A la fin du XIXe siècle, les mutations politiques et l’arrivée au pouvoir des républicains ravivent de nombreuses tensions. Bien souvent, les conservateurs brandissent le spectre de la Révolution française en accusant leurs adversaires de vouloir réinstaurer un régime arbitraire et meurtrier inspiré de la Terreur. La laïcité est, à ce titre, perçue comme le début d’une nouvelle ère de violence par la presse catholique. D’un côté comme de l’autre, les blancs et les bleus abusent allègrement des simplifications historiques et cherchent à conquérir symboliquement le terrain de l’ennemi. C’est dans cette logique que les Républicains décident de financer, au début du XXe siècle, une statue à la gloire de Lazare Hoche à Quiberon.

Carte postale. Collection particulière.

Ni le lieu, ni le personnage ne sont retenus au hasard. Lazare Hoche représente, pour les Républicains, le grand héros révolutionnaire qui est parvenu à démanteler, en 1795, les intentions des émigrés ayant débarqués en baie de Quiberon. A l’origine, le projet républicain voit le jour en contestation d’un autre projet symbolique, celui échafaudé par le clergé de construire une chapelle commémorative à la gloire des « martyrs » de cette opération. Immédiatement, l’association des Bleus de Bretagne, présidée par le député Paul Guieysse, décide de devancer l’Eglise en érigeant une statue à la gloire du général révolutionnaire.

Le projet, confié au sculpteur Jules Dalou, met quelques années à se concrétiser. La statue est finalement inaugurée le 20 juillet 1902 en présence du préfet et, surtout, du ministre de la Marine Camille Pelletan1. La présence d’un membre du gouvernement, connu de surcroît pour être un fervent républicain, attise d’autant plus la colère de la presse conservatrice. Dans son édition du 20 juillet 1902, La Croix du Morbihan évoque une « fête maçonnique » dont la seule volonté est de célébrer « les soldats de Hoche qui commirent tous les excès, même les plus honteux »2. Un mois plus tard, l’hebdomadaire dénonce un monument « uniquement destiné à perpétuer les rancunes et les haines »3.
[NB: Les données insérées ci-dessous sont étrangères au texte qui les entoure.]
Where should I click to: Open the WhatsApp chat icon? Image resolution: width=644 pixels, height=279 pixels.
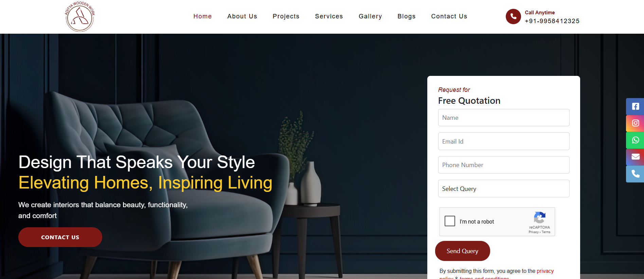tap(635, 140)
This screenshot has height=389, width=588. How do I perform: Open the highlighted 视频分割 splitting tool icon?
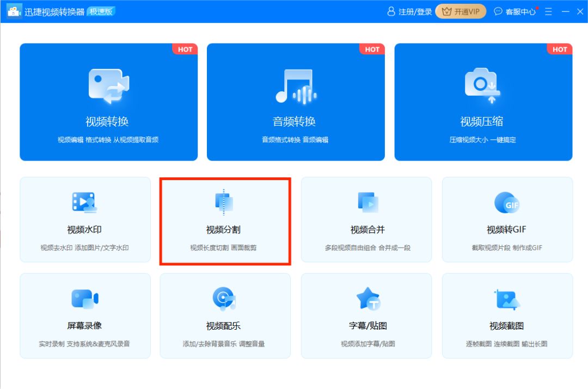coord(225,202)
Les rancunes sont en effet loin de s’estomper. Cinq ans plus tard, en 1907, le député Alfred Brard inaugure à Lignol une plaque à la mémoire de Corentin Le Floc’h, député aux États généraux, assassiné par les Chouans en 17944. L’inauguration prend une tournure d’autant plus politique qu’elle intervient quelques mois après la crise des Inventaires. Quant à la statue du général Hoche, elle est une première fois détériorée en septembre 1910 par des monarchistes.

Carte postale. Collection particulière.

Le 23 février 1972, le monument revient au premier plan de l’actualité. Il échappe de justesse à un attentat attribué à l’Armée révolutionnaire bretonne5. La statue devient dès lors le symbole d’une nouvelle lutte, celle du Breton contre le Français, de l’indépendance contre le pouvoir établi… A Quiberon, Lazare Hoche est bel et bien une statue de discorde.

Yves-Marie EVANNO

 

 

 

1 Archives départementales du Morbihan, 1 M CEREM 19, invitation du Comité d’érection d’un monument au général Hoche, 30 juin 1902.

2 « Hoche », La Croix du Morbihan, 20 juillet 1902, p. 1.

3 « Un soufflet retentissant », La Croix du Morbihan, 17 août 1902, p. 1.

4 « La manifestation de Lignol. Une belle journée républicaine. – À bas les Chouans », La démocratie du Morbihan, 2 juin 1907, p.2.

5 « Vive émotion la nuit dernière place Hoche », La Liberté du Morbihan, 25 février 1972, p 5.